Article 1. The self-governing special administrative territory Transcarpathia

The special self-governing administrative territory Transcarpathia is a special subject of administrative and territorial structure of Ukraine.

Article 2 Constitutional and legal status of Transcarpathia

Status of Transcarpathia defines the Constitution of Ukraine, this Law, the Statute and other regulations of Transcarpathia.

Article 3. Principles of special administrative government

The status of self-governing special administrative territory of Transcarpathia is based on the following principles:

1. Inviolability and indivisibility of the territory of Transcarpathia as an integral part of Ukraine
2. Non-accession of Transcarpathia in any other state and administrative-territorial formations
3. Ensuring the rights and freedoms of the individual
4. Ensuring national territorial and cultural autonomy
5. Ensuring economic independence and the right to choose the forms of its realization, self-financing

       Distribution of powers of national authorities and authorities of self-governing special administrative territory define this Law in the absence of direct effect of acts of the executive and administrative authorities of the State in the territory of Transcarpathia.

...

"The Law of Ukraine: On the Self-governing Special Administrative Territory of Transcarpathia, 1992 (draft)"

Public information about the work on the draft Law in the committees of the Supreme Council of Ukraine is absent.

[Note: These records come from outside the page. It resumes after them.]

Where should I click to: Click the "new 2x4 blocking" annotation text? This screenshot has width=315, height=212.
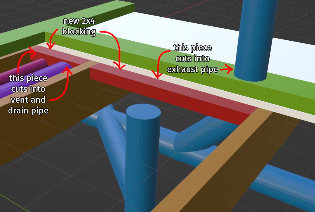[x=79, y=26]
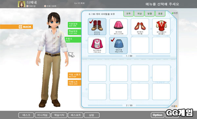Go to next page with 다음 arrow

(174, 106)
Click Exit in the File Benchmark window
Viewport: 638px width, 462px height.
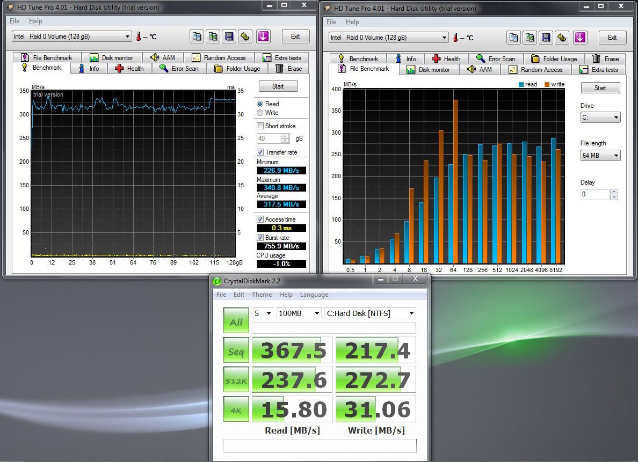pyautogui.click(x=612, y=38)
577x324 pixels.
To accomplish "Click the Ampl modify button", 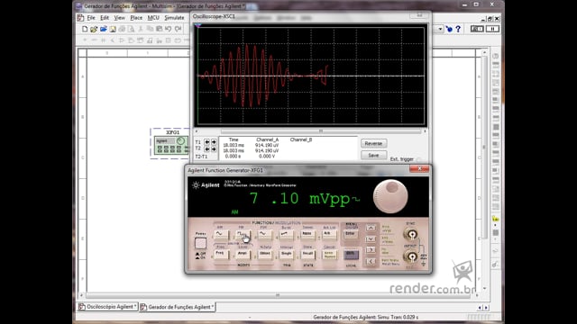I will (x=243, y=254).
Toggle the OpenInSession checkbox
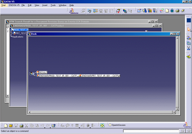Screen dimensions: 192x134 pyautogui.click(x=110, y=125)

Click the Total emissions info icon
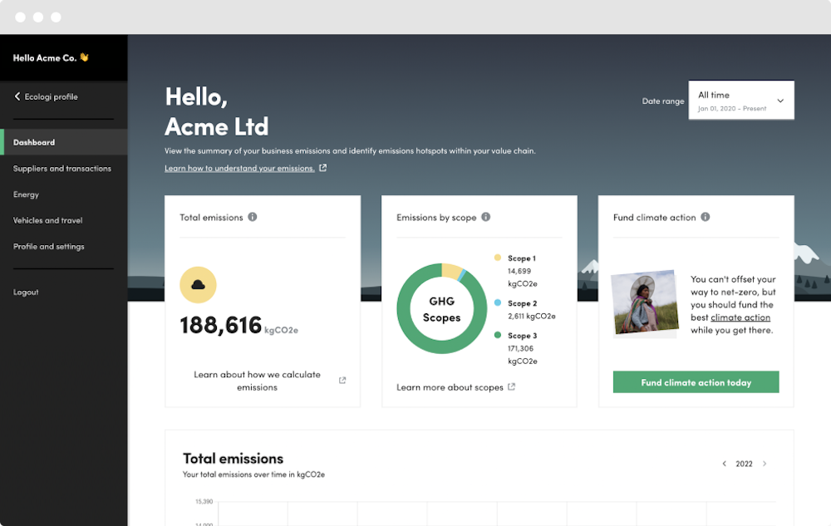point(253,217)
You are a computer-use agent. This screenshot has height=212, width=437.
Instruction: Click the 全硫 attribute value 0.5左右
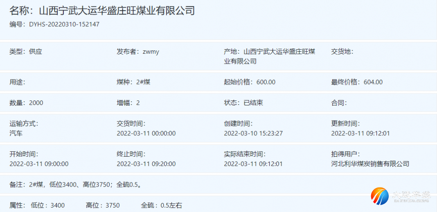tap(171, 205)
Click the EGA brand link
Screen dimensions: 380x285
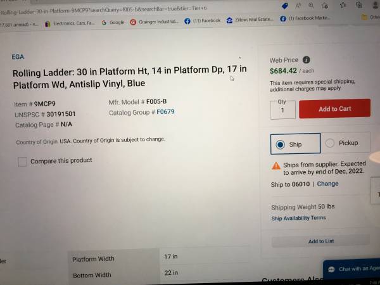pos(18,57)
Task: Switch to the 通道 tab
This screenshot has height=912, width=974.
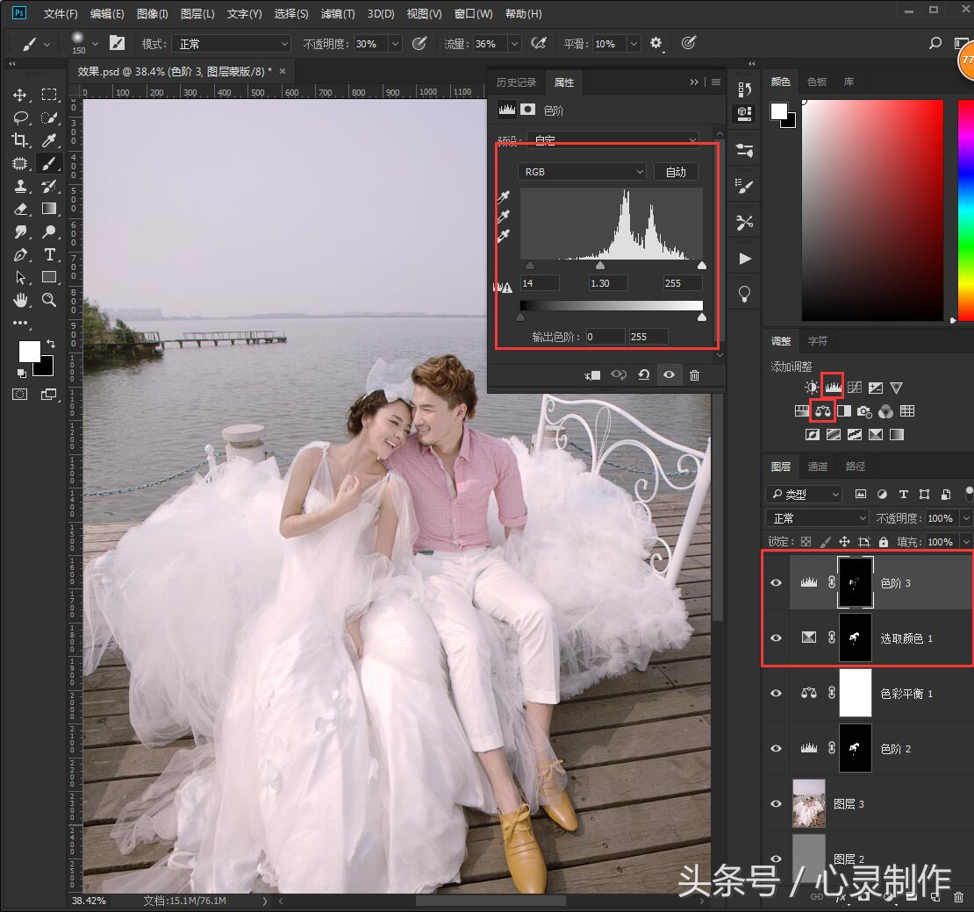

Since, in accordance with the Law "On referenda ..." in the wording of 1991, results of the referendum shall come into force upon their publication in the official media organ to hold a referendum. Therefore, because of the refusal of the Supreme Council of Ukraine to adopt the law regulating the status of Transcarpathia as part of Ukraine (in accordance with the results of the referendum), thus far it remains uncertain.

== Analysis of the results of the referendum ==

Strictly in accordance with the Law "On referendums ..." in the wording of the 1991, results of the referendum shall come into force upon their publication in the official media of the authority that held a referendum. In April 2016 then governor of Zakarpattia Oblast Hennadiy Moskal claimed the referendum directly contradicted this (then) law.

This publication of the results of the referendum in our region was made on Dec. 4, 1991, in the newspaper of the Regional Council of People's Deputies, "Novyny Zakarpattya" and, therefore, the results of the referendum have acquired an imperative legal force of the Law of Ukraine. (The results of the referendum do not require any approval or confirmation.)

Ukrainian and Transcarpathian regional referendums have the same legal effect (are legally equivalent), and their legal implementation or lack of it will automatically lead to the identical consequences for the legal entity.

If the results of the referendum cause compatibility issues with existing legal realities for the current regime, it is necessary to amend the national legislation or it (the referendum) should be held again.